Personal information
- Full name: Luca Tognozzi
- Date of birth: 3 October 1977 (age 47)
- Place of birth: Florence, Italy
- Height: 1.84 m (6 ft 0 in)
- Position(s): Midfielder

Team information
- Current team: Sorrento

Youth career
- Fiorentina

Senior career*
- Years: Team / Apps / (Gls)
- 1996–1998: Colligiana / 58 / (3)
- 1998–1999: Castiglionese / 20 / (0)
- 1999–2000: Montevarchi / 0 / (0)
- 2000–2001: Fortis Juventus / 20 / (1)
- 2001–2003: Sansovino / 52 / (3)
- 2003–2005: Sangiovannese / 61 / (3)
- 2005–2006: Pescara / 35 / (2)
- 2006–2009: Reggina / 55 / (0)
- 2009: → Brescia (loan) / 18 / (2)
- 2009–2011: Pescara / 49 / (3)
- 2011–2012: Sorrento / 8 / (0)
- 2012: Borgo a Buggiano / 12 / (1)

= Luca Tognozzi =

Italian footballer

Luca Tognozzi (born 3 October 1977) is a former Italian footballer who played as a midfielder.

==Club career==
===Early career===

He began his career in the youth team at Fiorentina, but due to a lack of opportunities at this level he played for Colligiana and Castiglionese before moving to Montevarchi, who were then in the Serie C1. Unable to break into the first team he moved back to Serie D, first with Fortis Juventus, who were managed by Maurizio Sarri. He became one of the manager's favourite players and followed Sarri first to Sansovino where he helped the club to promotion from serie D to Serie C2. He then rejoined Sarri at Sangiovannese where a promotion to Serie C1 followed. Success with both of these clubs saw him move to Pescara then in Serie B where he played well for two seasons. His performances attracted the attention of bigger clubs and he was sold to Reggina, who were then in the top flight of Italian football (Serie A).

===Reggina===

Tognozzi made his Serie A debut on 15 October 2006 in a game against Roma which finished 1–0 to the Roman side. Tognozzi played a major role in the 2006/2007 season that saw Reggina avoid relegation to Serie B. This was a remarkable achievement considering the 11 penalty point penalty the club had incurred following the second wave of the Serie A match-fixing scandal. The following season Tognozzi started well but was injured on 21 October 2007 in the home game against Inter due to a reckless challenge by Patrick Vieira. He injured the third metatarsal of his right foot and was out for two months. When he returned to the team he soon returned to form and was again able to contribute to them avoiding relegation (the salvezza).

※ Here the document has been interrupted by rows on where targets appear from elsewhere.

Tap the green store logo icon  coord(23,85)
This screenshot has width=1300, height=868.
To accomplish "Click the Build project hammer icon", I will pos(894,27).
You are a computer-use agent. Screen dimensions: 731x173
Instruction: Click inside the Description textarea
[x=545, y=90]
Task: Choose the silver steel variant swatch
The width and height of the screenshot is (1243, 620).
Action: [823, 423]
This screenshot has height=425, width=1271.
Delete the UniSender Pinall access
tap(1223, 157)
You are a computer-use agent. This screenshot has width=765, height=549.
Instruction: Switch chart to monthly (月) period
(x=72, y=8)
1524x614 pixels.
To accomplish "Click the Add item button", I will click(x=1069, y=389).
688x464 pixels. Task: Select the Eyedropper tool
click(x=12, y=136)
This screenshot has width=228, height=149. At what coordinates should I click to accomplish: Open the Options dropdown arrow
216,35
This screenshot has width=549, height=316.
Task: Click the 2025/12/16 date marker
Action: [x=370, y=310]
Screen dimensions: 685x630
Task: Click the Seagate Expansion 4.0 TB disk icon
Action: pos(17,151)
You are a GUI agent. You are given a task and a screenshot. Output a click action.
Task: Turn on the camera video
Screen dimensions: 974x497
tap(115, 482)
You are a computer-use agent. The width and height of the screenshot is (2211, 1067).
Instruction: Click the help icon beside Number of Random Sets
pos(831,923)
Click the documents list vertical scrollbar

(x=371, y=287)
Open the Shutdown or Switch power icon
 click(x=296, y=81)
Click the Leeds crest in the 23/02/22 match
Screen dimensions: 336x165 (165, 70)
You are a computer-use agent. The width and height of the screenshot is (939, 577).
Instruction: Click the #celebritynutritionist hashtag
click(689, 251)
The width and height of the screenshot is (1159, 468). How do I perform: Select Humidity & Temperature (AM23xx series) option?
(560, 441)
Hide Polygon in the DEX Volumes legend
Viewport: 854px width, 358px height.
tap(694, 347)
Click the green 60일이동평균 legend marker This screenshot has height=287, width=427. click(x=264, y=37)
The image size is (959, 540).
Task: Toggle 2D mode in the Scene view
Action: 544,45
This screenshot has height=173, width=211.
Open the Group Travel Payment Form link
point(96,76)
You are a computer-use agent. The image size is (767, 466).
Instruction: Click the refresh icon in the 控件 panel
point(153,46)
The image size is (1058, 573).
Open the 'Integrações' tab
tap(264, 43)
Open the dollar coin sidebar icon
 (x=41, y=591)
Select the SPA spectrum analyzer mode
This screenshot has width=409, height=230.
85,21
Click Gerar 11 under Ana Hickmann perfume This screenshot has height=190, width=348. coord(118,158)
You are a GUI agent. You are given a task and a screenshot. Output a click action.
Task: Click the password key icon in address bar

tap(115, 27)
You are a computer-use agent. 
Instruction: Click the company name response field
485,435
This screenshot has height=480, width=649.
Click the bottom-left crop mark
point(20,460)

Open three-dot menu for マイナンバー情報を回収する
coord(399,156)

===Loan to Brescia and return to Pescara===

Tognozzi was loaned out to Brescia on 2 February 2009, which was the final day of the winter transfer window. Brescia held the rights to a first refusal on an acquisition of Tognozzi, should he perform well. This was not to be, however, and he returned to Reggina, who had just been relegated to Serie B. On 10 July 2009 he was re-signed by his old club Pescara, where he stayed until the summer of 2011 after making over 50 appearances and scoring 3 goals.

===Reunited with Sarri: Sorrento===

On 31 August 2011 Tognozzi signed a one-year contract for Sorrento, which reunited him with his old manager and "mentor" Maurizio Sarri, who had managed him at Pescara, Sansovino and Sangiovannese. However, on 11 January 2012 he joined Borgo a Buggiano on free transfer.